Criteria for a Successful Client Portal
So how does one go from an “F” to an “A”? At Cutter, we look at three key points. If you’re doing the following three things well, you likely have built a portal that works well for you and your clients:
1. Content
Ultimately, the bulk of your client portal’s success comes from offering the features and functionality that clients need and, moreover, what they want. But successful client portals go beyond that and ask, “What will clients want in the future?” A-grade firms treat the portal as a place to innovate and develop new use cases and user journeys.
2. Design
While functionality is important, this alone won’t determine a portal’s success. The portal’s look and feel plays an equally critical role. While a strong design may go unnoticed, bad design can create friction, frustration, and ultimately cause clients to abandon the portal. Well-designed portals blend into the background of the user’s experience, subtly personalizing the client journey and nudging them toward their goals.
3. Usability
The overall usability of key client journeys is the ultimate marker of portal’s success. Usability refers to how efficient and useful key client journeys are within a portal — for instance, how smooth the onboarding journey goes for new clients. Even if a portal offers top-of-the-line content and cutting-edge design, this ultimately won’t matter if the user gets frustrated with a specific journey and aborts the process midway.
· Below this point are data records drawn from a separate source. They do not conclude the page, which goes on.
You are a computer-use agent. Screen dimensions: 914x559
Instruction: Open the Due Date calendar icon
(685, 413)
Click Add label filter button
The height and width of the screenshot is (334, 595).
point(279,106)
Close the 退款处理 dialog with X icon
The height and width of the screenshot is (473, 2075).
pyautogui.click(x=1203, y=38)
Of course, the content and design will change based on the target client segment. For example, portals for clients at the mass affluent or lower end of the HNW spectrum will need different types of financial planning tools and calculators than portals that serve the UHNW client segment or the institutional investor. However, once you narrow down the user personas for your portal, assessing a portal along these three dimensions gives you a holistic understanding of its strengths and weaknesses.